Fri Dec 15, 2017, 08:29 AM
Dec 2017

I wonder if scholars generally agree with his ideas about Göbekli Tepe and his contention that organized religion led to the development of agriculture.

marylandblue

(12,344 posts)
2. Most scholars do not agree with that
Fri Dec 15, 2017, 09:02 AM
Dec 2017

I think he made it up and ventured outside his field of expertise too. It's really a question for archeologists, not religious historians.

yallerdawg

(16,104 posts)
3. For Aslan:
Fri Dec 15, 2017, 09:30 AM
Dec 2017
...the origin of the religious impulse is “the result of something far more primal and difficult to explain: our ingrained intuitive, and wholly experiential belief that we are, whatever else we are, embodied souls.”

There still remains this central mystery of our existence.
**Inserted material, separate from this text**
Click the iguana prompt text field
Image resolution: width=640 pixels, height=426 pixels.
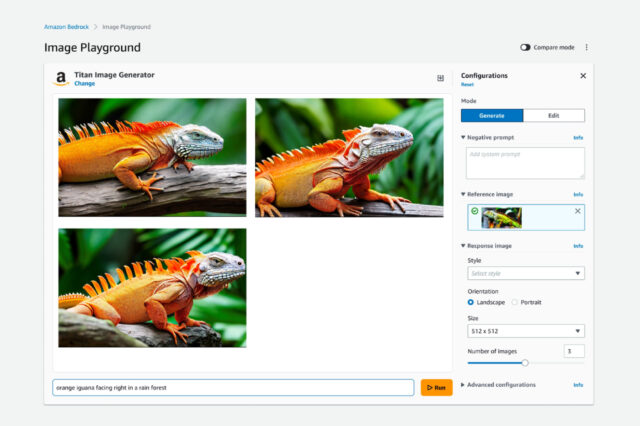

While we may "fashion God in our own image" in a mass context:

Aslan doesn’t negate divinity, however. In fact, by presenting the perhaps paradoxical idea that humans are God, Aslan is pointing to a crucial belief in contemporary spirituality, which is that whether one believes or disbelieves in God or any divine being is less important than acting kindly, compassionately, and otherwise divinely. And one way to do that, he suggests, is to appreciate the divinity in each other.